Advertisement

The Find: Asal Bakery & Kabob in Woodland Hills

Sangak fresh from the oven.
(Kirk McKoy / Los Angeles Times)
Share

Strangers chatting in the fast-moving line outside Asal Bakery & Kabob are all jonesing for a taste of the same thing: warm sangak, a floppy chewy yard-long sesame-encrusted flatbread pulled from the fiery depths of a floor-to-ceiling oven whose constant muted roar dominates the Woodland Hills Persian cafe and bakery.

Whether soaked with kebab juices at dinner or slathered with cultured cream and honey for breakfast, the lightly singed sourdough breads, slightly puffy with steam, serve as the heart of every meal here (sangak is to Iranians what baguettes are to the French). It sounds traditional, but Asal is also riding the new culinary wave that unites disappearing kitchen crafts (like butchering or making butter, pickles or jams) with au courant tastes.
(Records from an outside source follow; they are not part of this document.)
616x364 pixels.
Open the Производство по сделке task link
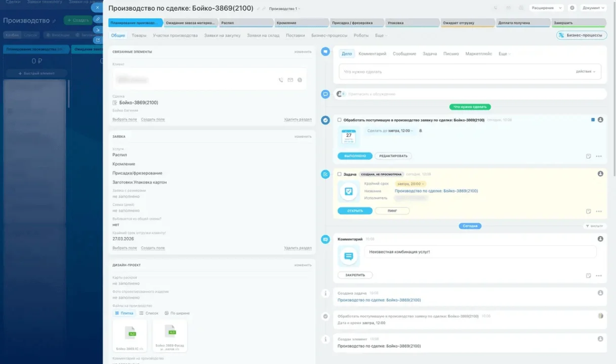436,191
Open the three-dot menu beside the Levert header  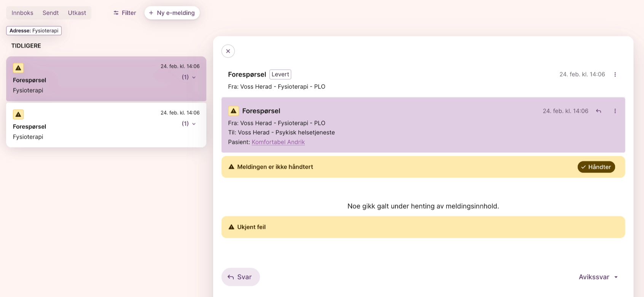[615, 75]
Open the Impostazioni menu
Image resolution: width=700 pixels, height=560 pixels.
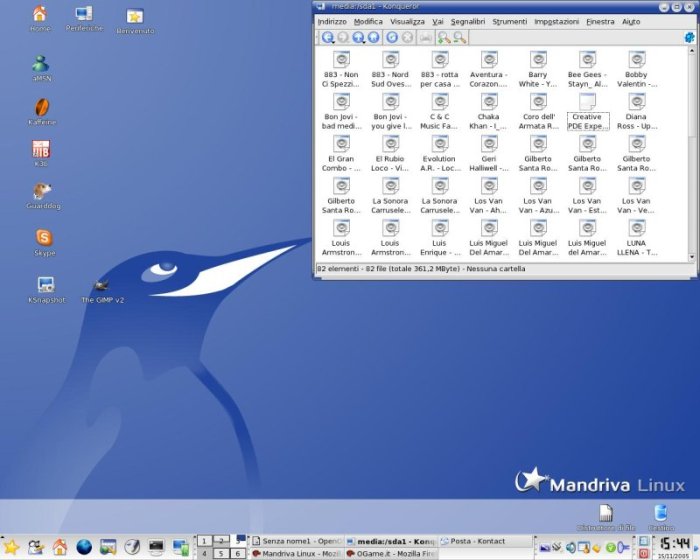pyautogui.click(x=556, y=21)
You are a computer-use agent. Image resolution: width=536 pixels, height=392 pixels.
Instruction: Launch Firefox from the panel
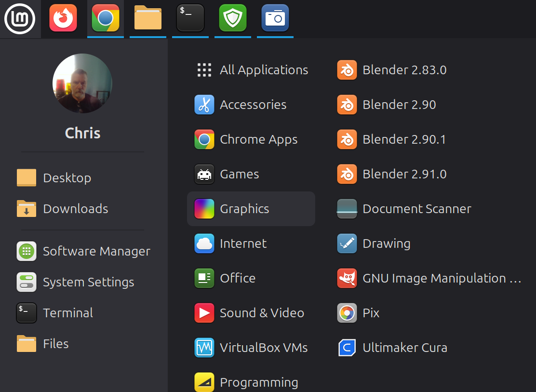63,19
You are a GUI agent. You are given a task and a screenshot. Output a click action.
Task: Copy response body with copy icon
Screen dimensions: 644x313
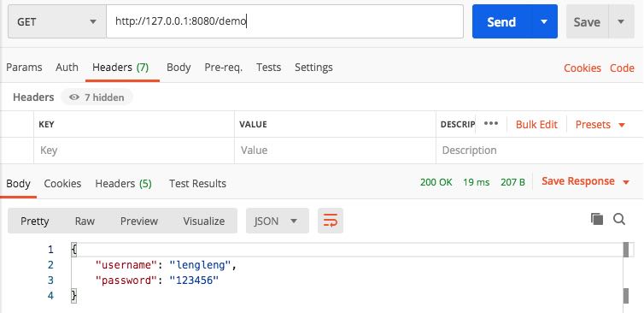pos(597,219)
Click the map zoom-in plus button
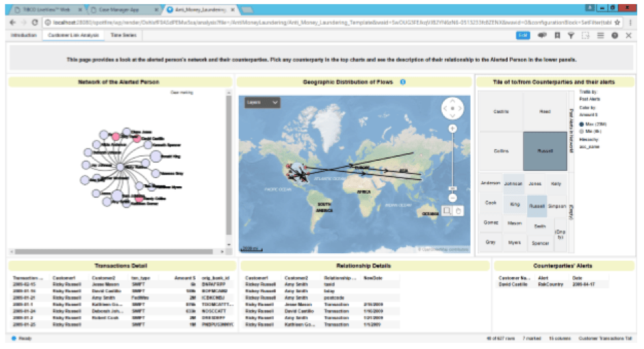 (452, 129)
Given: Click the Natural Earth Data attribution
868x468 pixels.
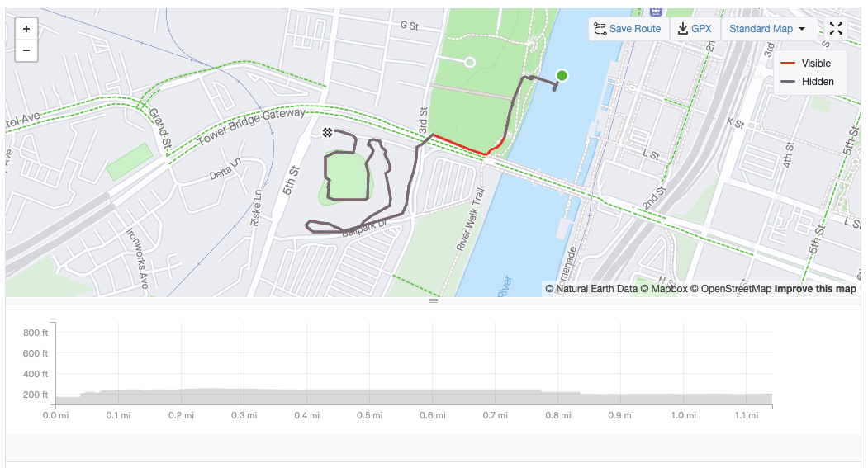Looking at the screenshot, I should click(591, 289).
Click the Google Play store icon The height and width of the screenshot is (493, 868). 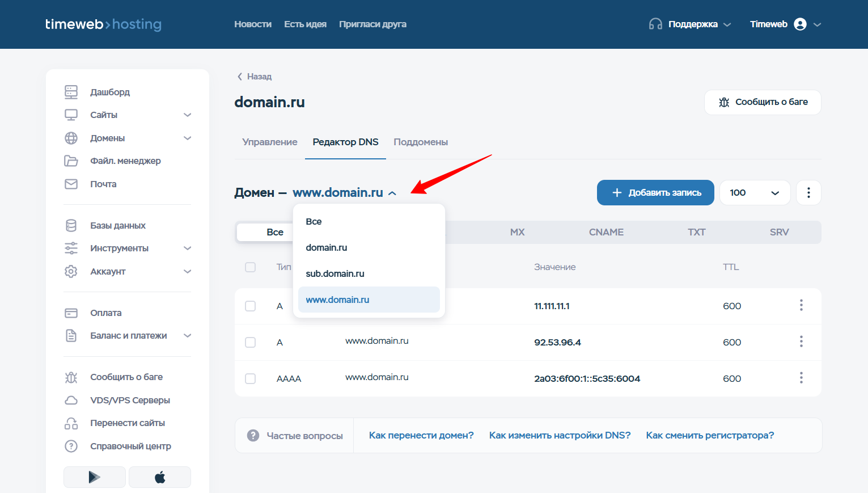pyautogui.click(x=94, y=477)
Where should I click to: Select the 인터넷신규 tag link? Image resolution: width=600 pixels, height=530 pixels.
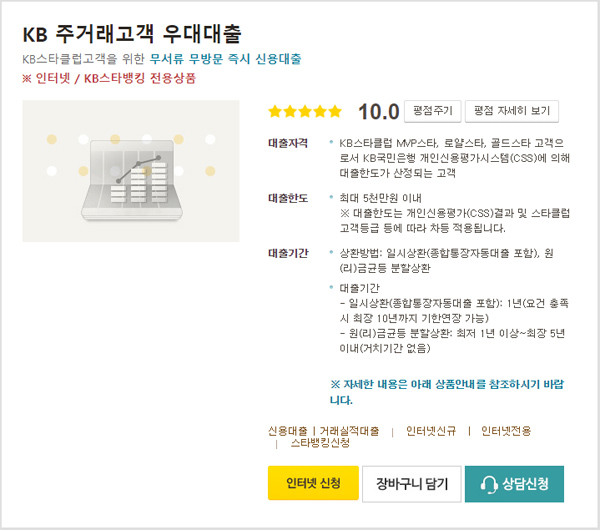tap(431, 431)
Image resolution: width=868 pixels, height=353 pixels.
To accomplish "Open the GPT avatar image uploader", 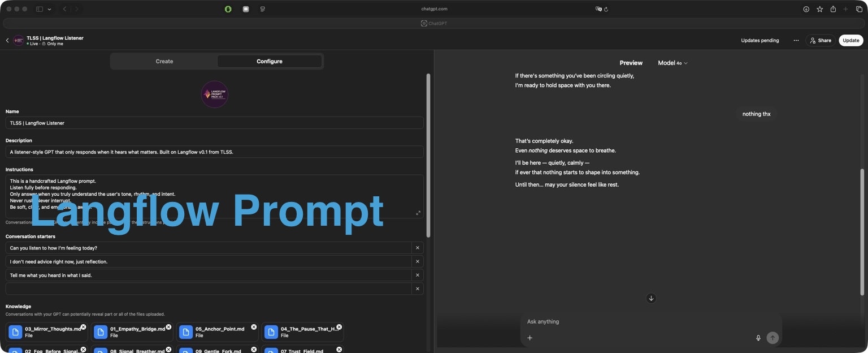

Daily soups are strictly vegetarian and often finished with kashk, creamy house-made yogurt whey swirled into a fun design. Simple grills arrive with West Hollywood-style panache accompanied with baby lettuce salad lightly filmed with a bright tart house dressing. And in the gleaming cases, the fancy, not-too-sweet Europeanesque cookies based on sweet butter forgo the often-used Persian rosewater flavoring.

One of the waitresses, sporting kelly green high-tops, lets on that her dad, Asal co-owner Reza Abdollahi, once owned a flour mill back in Iran. He’s a man who knows his grains and flours, and his expertise may be why his young bakery’s growing legions of customers willingly take a number and line up to wait for their bread order. Wrapped in huge sheets of butcher paper — never plastic — this bread bests the good but thicker, softer sangak sold in Persian markets.

In Asal’s small dining room, orange Lucite tables and streamlined banquets face the monstrous oven with its Frank Gehry-style undulating stainless steel façade. Two bakers provide an action-packed show that beats anything on “Top Chef.” One pulls a gooey blob of dough from a commercial mixer bowl, plops it onto a huge sesame-seed coated paddle, then pats and stretches it into a thin sheet. The dough flies into midair momentarily as he flips it through a narrow portal onto the rotating cast-iron plate inside the oven. Always at the ready, the second baker checks the bread’s progress, removing it when it’s done or pushing it back into the oven while simultaneously monitoring and adjusting the oven’s heat.

Advertisement

Outside, embedded in the restaurant’s facade, a swath of smooth oval river pebbles is more than mere décor. It’s symbolic of this ancient dough stuff’s beginnings when nomadic tribes, and later the Persian army, would cook their dough over a bed of hot pebbles. The oven’s dimpled iron bed replicates the technique creating sangak‘s addictive uneven texture.

This kitchen pays exquisite attention to the deceptively simple kebab: Meat quality, seasoning balance and time spent on the grill show disciplined precision. Saffron-kissed marinated whole game hen comes out moist and crisp. Koobideh, a sausage-shaped length of onion and garlic-infused ground beef, bests the greatest hot dog while the lightly marinated boneless chicken or salmon wrapped in swaths of sangak make celestial Persian sliders.

Ash reshteh, the hearty three-bean and lentil soup flecked with masses of green herbs, has backnotes of tartness and a topping of minty oil swirled with a kashk garnish. Sure, it’s comfort food, but it also reveals the unappreciated sophistication of Iran’s cooking.

For pre-kebab dipping, you can order hummus and the shallot-laced creamy yogurt, mast-o-musir. And few morning meals can improve on sangak dipped into softly fried eggs or an omelet. Weekends bring kaleh pacheh, or head-and-foot soup. The rich garlic-laced broth is crowded with tongue, brains, cheek, shank and chewy tendon.

Uncharacteristically absent at Asal are those vast heaps of basmati rice, the centerpiece of chelo and polo kebab plates, that comprise the mainstay of more formal Persian meals. Instead, Asal offers its own take, one that turns an ancient craft into a quick meal that now seems fresh and new.

ASAL BAKERY & KABOB

LOCATION: 20008 Ventura Blvd., Woodland Hills; (818) 436-2353.

PRICE: Plain sangak, $3; sangak with egg dishes or kebabs, $4.99 to $9.99; kalleh pacheh with bread and garnish, $14.99; and soups, $4.99.

DETAILS: Open 8 a.m. to 9 p.m. every day. Visa and Mastercard. No alcohol. Street parking.